Der Landwirtschaft wird es unmöglich gemacht, sich weiterhin in den Dienst der Allgemeinheit zu stellen, wenn auch fernerhin unverantwortliche Elemente unbestraft durch fortgesetzte Aufreizung zu Gewalttätigkeiten und Streiks die Grundlagen untergraben, auf denen allein ihre für Volk und Vaterland gleichwichtige Erzeugung aufrecht erhalten werden kann.
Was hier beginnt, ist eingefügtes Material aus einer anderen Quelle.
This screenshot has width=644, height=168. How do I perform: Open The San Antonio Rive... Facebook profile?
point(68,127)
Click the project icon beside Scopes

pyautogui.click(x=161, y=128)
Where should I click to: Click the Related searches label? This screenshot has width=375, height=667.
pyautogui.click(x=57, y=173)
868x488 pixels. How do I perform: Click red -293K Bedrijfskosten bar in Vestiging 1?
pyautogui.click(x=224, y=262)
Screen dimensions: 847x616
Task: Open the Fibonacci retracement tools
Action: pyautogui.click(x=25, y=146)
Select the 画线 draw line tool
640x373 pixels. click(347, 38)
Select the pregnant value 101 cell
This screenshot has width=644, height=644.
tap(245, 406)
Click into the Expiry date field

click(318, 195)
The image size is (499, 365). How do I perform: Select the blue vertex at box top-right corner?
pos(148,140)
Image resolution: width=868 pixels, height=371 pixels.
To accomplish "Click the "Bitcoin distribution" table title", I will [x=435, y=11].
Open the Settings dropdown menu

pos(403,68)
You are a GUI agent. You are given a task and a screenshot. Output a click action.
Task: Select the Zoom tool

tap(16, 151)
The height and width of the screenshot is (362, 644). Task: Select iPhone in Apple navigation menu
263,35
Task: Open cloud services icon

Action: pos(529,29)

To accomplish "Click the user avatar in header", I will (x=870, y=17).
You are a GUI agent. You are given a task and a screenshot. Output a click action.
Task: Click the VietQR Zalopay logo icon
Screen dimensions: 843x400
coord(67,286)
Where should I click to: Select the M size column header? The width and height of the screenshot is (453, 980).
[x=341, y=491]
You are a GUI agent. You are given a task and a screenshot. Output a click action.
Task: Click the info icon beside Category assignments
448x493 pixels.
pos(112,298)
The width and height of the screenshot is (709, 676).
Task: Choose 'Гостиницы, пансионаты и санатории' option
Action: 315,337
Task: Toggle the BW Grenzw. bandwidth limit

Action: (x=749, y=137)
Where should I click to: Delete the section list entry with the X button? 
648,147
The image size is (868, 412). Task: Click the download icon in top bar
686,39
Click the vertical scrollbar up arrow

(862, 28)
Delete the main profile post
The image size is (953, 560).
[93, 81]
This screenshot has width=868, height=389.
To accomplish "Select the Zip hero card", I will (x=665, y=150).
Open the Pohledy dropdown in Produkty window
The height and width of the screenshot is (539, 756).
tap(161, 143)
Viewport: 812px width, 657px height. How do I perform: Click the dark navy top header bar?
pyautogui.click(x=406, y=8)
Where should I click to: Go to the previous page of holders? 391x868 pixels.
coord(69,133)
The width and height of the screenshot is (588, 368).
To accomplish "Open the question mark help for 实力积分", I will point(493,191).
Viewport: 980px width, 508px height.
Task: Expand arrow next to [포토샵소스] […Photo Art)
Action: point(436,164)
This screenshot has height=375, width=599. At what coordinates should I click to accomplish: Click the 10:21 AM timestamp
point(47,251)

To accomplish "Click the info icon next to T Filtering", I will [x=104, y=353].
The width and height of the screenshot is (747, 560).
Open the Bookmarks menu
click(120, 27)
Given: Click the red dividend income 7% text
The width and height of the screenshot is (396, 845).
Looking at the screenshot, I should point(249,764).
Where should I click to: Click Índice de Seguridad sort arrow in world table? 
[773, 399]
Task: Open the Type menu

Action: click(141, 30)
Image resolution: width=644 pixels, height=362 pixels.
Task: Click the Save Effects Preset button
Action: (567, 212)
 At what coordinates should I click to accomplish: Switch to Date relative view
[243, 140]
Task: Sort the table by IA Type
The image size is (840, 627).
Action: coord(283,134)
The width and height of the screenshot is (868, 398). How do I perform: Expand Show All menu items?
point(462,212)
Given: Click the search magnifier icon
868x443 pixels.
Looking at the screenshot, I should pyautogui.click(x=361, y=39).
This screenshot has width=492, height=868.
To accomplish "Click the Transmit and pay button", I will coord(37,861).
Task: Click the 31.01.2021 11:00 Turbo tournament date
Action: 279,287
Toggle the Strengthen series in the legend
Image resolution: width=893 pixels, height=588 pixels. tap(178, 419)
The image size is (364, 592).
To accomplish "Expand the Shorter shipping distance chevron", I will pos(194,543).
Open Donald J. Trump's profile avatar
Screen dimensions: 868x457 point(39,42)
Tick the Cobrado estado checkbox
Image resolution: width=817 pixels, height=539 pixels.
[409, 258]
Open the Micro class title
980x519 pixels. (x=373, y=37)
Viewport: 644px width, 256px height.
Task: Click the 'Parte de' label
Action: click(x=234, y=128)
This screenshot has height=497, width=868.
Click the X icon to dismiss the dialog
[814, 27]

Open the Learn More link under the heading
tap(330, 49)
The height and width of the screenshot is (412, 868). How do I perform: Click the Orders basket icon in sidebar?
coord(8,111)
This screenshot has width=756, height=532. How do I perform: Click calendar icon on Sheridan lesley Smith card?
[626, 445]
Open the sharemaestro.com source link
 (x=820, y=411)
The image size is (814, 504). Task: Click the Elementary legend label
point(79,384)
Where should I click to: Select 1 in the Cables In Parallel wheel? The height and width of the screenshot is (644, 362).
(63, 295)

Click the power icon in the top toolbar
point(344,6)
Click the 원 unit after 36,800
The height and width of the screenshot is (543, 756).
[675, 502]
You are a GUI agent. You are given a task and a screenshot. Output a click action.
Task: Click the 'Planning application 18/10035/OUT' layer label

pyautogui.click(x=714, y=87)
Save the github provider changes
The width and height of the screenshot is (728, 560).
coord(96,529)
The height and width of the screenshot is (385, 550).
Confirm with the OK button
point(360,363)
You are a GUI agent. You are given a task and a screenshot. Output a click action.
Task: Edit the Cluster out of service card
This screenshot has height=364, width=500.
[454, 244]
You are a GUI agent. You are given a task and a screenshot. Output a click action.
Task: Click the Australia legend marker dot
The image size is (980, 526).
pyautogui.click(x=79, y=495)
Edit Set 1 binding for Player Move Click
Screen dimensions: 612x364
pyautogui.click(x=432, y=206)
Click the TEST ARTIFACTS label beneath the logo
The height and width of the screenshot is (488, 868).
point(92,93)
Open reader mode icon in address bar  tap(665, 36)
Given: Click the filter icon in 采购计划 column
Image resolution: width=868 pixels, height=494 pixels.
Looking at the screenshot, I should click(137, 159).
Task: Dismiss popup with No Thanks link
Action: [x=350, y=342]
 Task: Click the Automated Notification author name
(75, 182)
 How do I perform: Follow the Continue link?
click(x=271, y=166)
III. In Berücksichtigung des äußerst ungünstigen Standes der gesamten Ernährungswirtschaft fordert der Reichsausschuß der deutschen Landwirtschaft:

1.

Die Gewährung der für die Aufrechterhaltung der Betriebe und die Verwertung der Produktion erforderliche Bewegungsfreiheit, wie er dies in seiner Kundgebung gegen die Zwangswirtschaft zum Ausdruck gebracht hat4. Insbesondere die sofortige Durchführung von Lieferungsverträgen zur Regelung der Kartoffelversorgung zwecks Abbaues deren Zwangsbewirtschaftung5.

2.

Energische und durchgreifende Maßnahmen zur Hebung der Produktion.

4

Der Landbund hatte in einer Entschließung vom 17.2.20 erklärt, er werde zur Selbsthilfe greifen, wenn die Zwangswirtschaft nicht beseitigt werde (R 43 I /2525 , gefunden in R 43 I /2535 , Bl. 61 f.).

5

S. hierzu Dok. Nr. 97, P. 7.

IV. Angesichts der schweren Schäden, die der Landwirtschaft und Volksernährung durch die verkürzte Arbeitszeit entstanden sind, fordert der Reichsausschuß ferner dringend Sicherung der für die einzelnen Landesteile unbedingt erforderlichen Jahresarbeitszeit und die Verpflichtung zur Leistung von besonders zu bezahlenden Überstunden in dringenden Fällen.

Strengste Bestrafung der Aufforderung zum Bruch von Einzel- und Kollektivverträgen und des Bruchs dieser Verträge selbst. Energisches Vorgehen gegen die Personen, welche die ländlichen Arbeiter fortgesetzt zum Vertragsbruch, Streik und Gewalttätigkeit aufreizen. Einschränkung der heutigen unberechtigten Ausdehnung der Arbeitslosenunterstützung.